Anyone here transfer their money from Rabo and Nationwide UK  back to AIB and Bank of Ireland?


----------



## callybags (6 Apr 2011)

Slightly different version here.

http://www.rte.ie/news/2011/0406/banks-business.html


----------



## Brendan Burgess (6 Apr 2011)

That is some difference. 


> Finance Minister Michael Noonan says the amount of deposits being  withdrawn from the main banks has been 'very significantly' reduced.


----------



## dewdrop (6 Apr 2011)

I think one should wait until a pattern of stability has emerged. as the proverb said "one swallow does not make a summer". Let us hope funds will eventually return and stay here.


----------



## Lightning (6 Apr 2011)

> amount of deposits being withdrawn from the main banks has been 'very significantly' reduced.



I read this to mean deposits are still running out of the Irish banks, but over the last few days it has been slower in 2 of our banks. 

Far from any reassurance. 

I think Noonan is buttering us up for the year end accounts from AIB & BoI which are going to show the full extent of the deposit flight that started in these banks 2010.


----------



## Chris (7 Apr 2011)

Brendan Burgess said:


> Anyone here transfer their money from Rabo and Nationwide UK  back to AIB and Bank of Ireland?



Not me anyway, my money is still outside the country and will remain there for quite some time.


----------



## Firefly (7 Apr 2011)

Brendan Burgess said:


> That is some difference.



Finance Minister Michael Noonan says the amount of deposits being   withdrawn from the main banks has been 'very significantly' reduced. 			 		
[/QUOTE]

Because they're all gone! The only deposits going from now one are probably what people are putting away every month.


----------



## asdfg (11 Apr 2011)

so where did you put it?


----------



## inver (12 Apr 2011)

this is the same mr. noonan who has recently invested in german government bonds and New York stock exchange investments according to Sunday Indo....did not mention many Irish investments.....i'd wonder how many irish deposits he has himself!


----------



## Brendan Burgess (12 Apr 2011)

inver said:


> this is the same mr. noonan who has recently invested in german government bonds and New York stock exchange investments according to Sunday Indo....did not mention many Irish investments.....i'd wonder how many irish deposits he has himself!

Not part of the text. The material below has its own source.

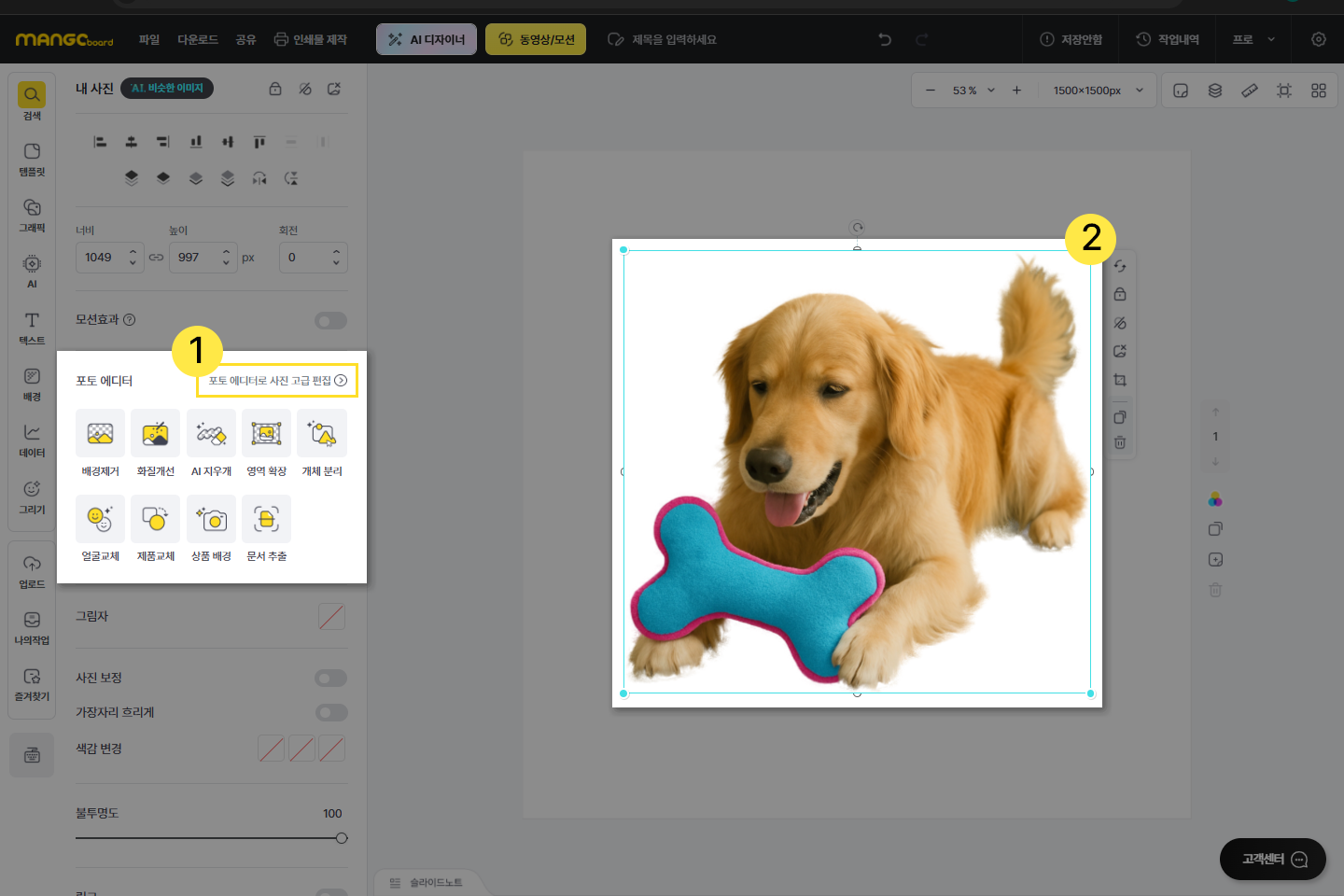Choose the 영역 확장 area expand tool
The height and width of the screenshot is (896, 1344).
(266, 434)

Did it say that he invested recently? I don't recall that bit. 

The returns are for 2010 so they are at least three months old.

Brendan


----------



## inver (12 Apr 2011)

fair point brendan, although 2010 is hardly in the distant past,  at least its not since he took power, though he did get to see the books last november if you recall...either way if he has confidence in his own ability we should see a reversal to these investment locations in next years disclosures!!


----------